Collegio Ipasvi, Luisa Zappini riconfermata presidente. Dopo le elezioni di sabato 25, domenica 26 e lunedì 27 novembre, lunedì 4 dicembre il neoeletto Consiglio direttivo del Collegio Ipasvi di Trento si è riunito per la prima volta nella nuova sede di via Maccani e ha proceduto alla nomina delle cariche. Per il prossimo mandato 2018-2020 Luisa Zappini è stata riconfermata alla presidenza. Vicepresidente è Federica Bresciani, mentre Katia Polloni è stata nominata segretaria e Mirko Prada tesoriere.

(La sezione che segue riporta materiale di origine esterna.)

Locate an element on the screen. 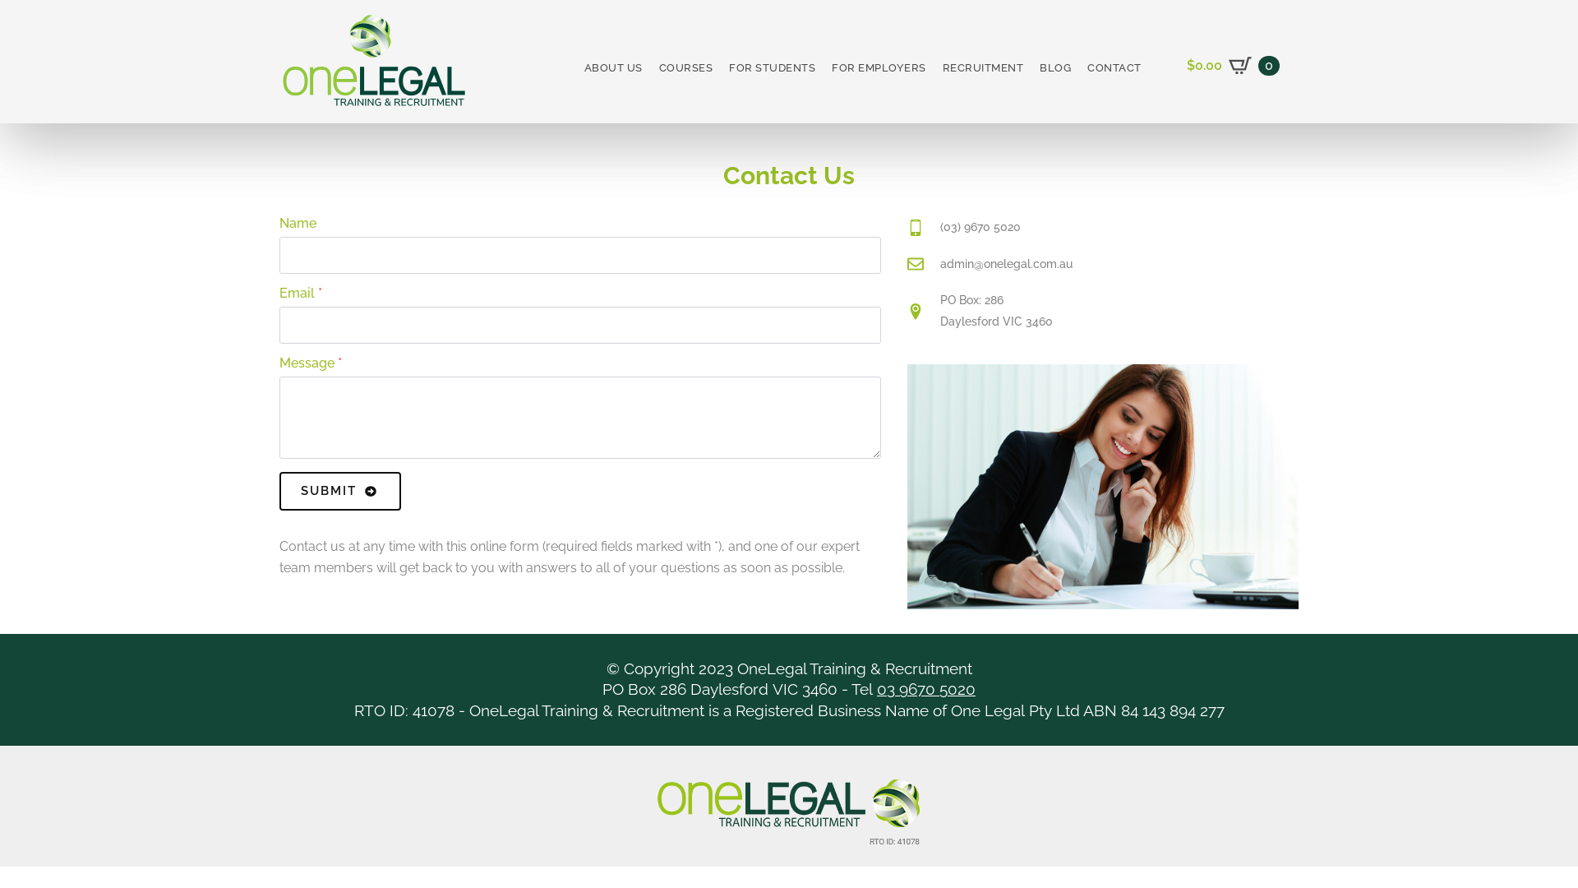 This screenshot has width=1578, height=888. 'FOR STUDENTS' is located at coordinates (771, 67).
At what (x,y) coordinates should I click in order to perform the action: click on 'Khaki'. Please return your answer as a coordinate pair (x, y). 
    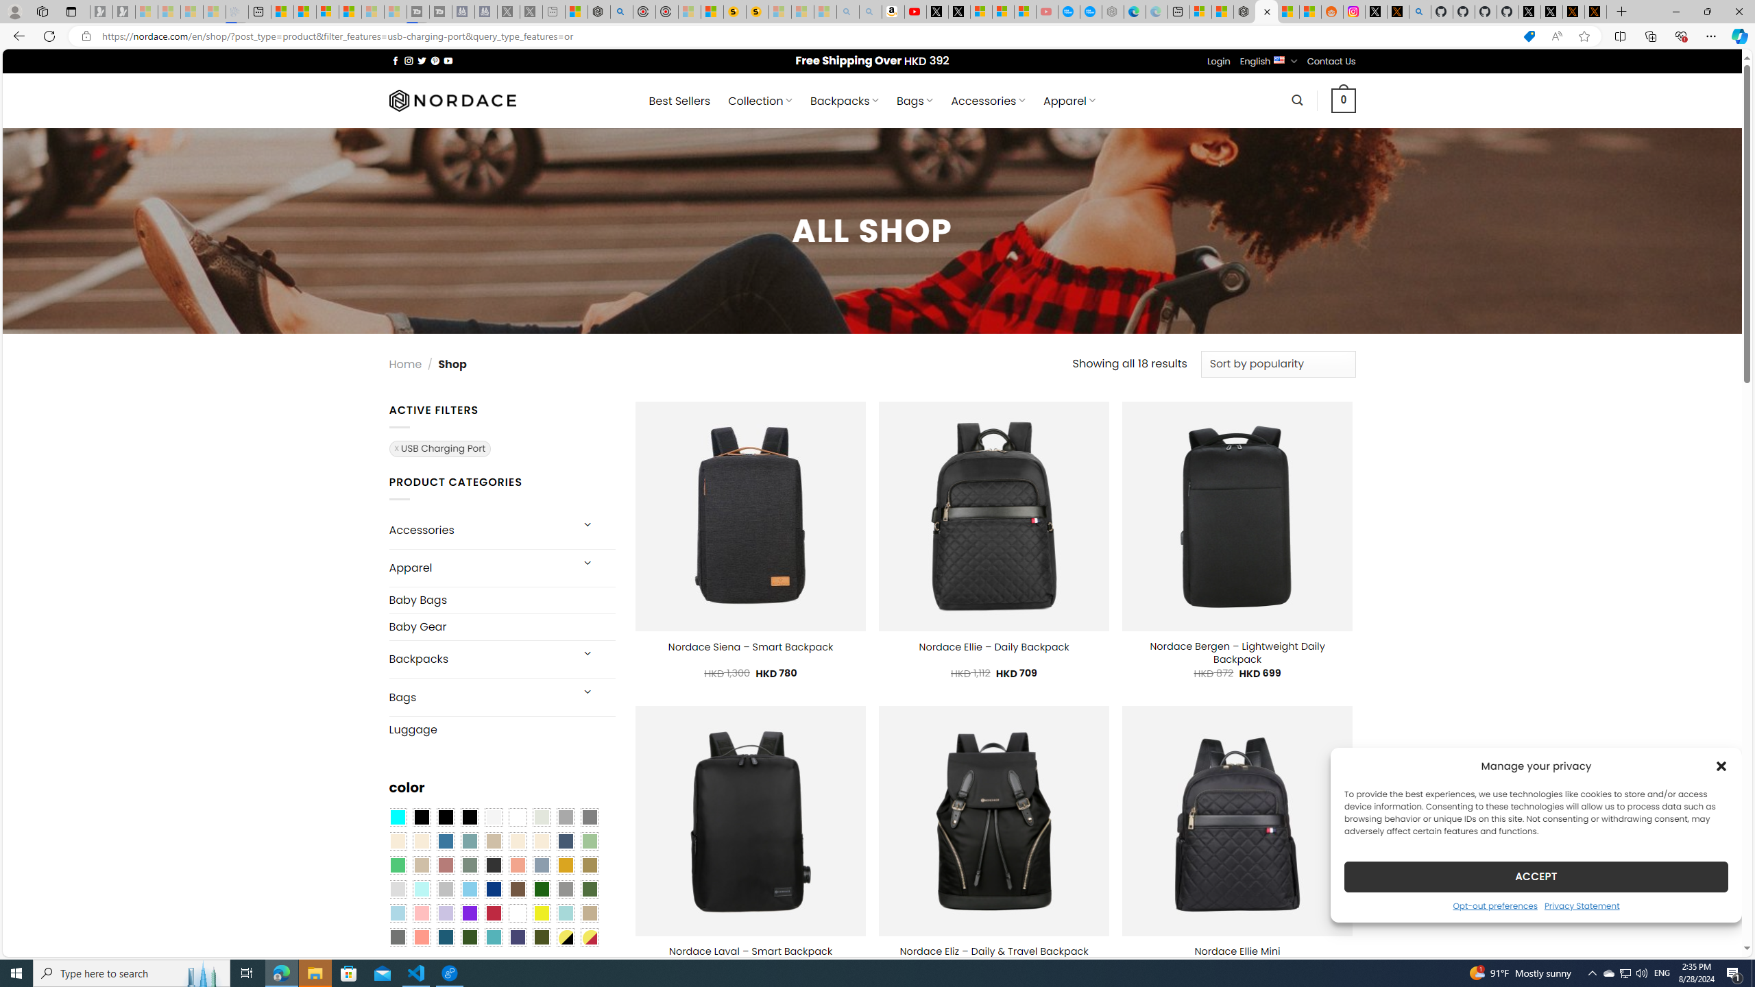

La squadra di governo è composta da 15 consiglieri, dei quali 7 nuovi eletti: Cristina Moletta, Daniel Pedrotti, Marina Cuel, Alessia Nardelli, Valeria Gorga, Lucia Sabbadin e Nicoletta Degiuli. Oltre a Luisa Zappini, sono stati riconfermati Federica Bresciani, Marco Maines, Katia Polloni, Mirko Prada, Lorenzo Denart, Edda Valduga ed Elisa Manfrini. Come revisori dei conti sono stati eletti Anna Brugnolli, Adriana Dalponte, Stefano Toccoli e Massimiliano Frapporti come supplente.

Alle votazioni hanno partecipato 432 professionisti, un numero in linea con la precedente tornata seppur ridotto rispetto al totale della base elettorale. “Per aumentare l’affluenza sarebbe opportuno rivedere le modalità di votazione che, in linea con la normativa vigente, prevedono un solo seggio a Trento. Istituendone altri periferici, sicuramente si incentiverebbe la partecipazione dei colleghi che vivono lontani dal capoluogo”, sostiene la presidente Zappini.

Tra le sfide più importanti di questo mandato c’è il delicato passaggio del Collegio a Ordine così come indicato dal Ddl Lorenzin. “Questo significa che la nostra professione sarà riconosciuta al pari delle altre”, spiega Luisa Zappini.

“Per il resto – prosegue la presidente – lavoreremo in continuità con la precedente consiliatura, con l’obiettivo di valorizzare ulteriormente la professionalità dell’infermiere, puntando molto sulla formazione e mettendo sempre al centro del nostro operato il benessere del cittadino. Siamo consapevoli di quanto la società, e di conseguenza la sanità, stia cambiando e siamo pronti a metterci a disposizione per lavorare in rete con le altre professionalità sanitarie. solo così potremo rispondere alle sfide del futuro”.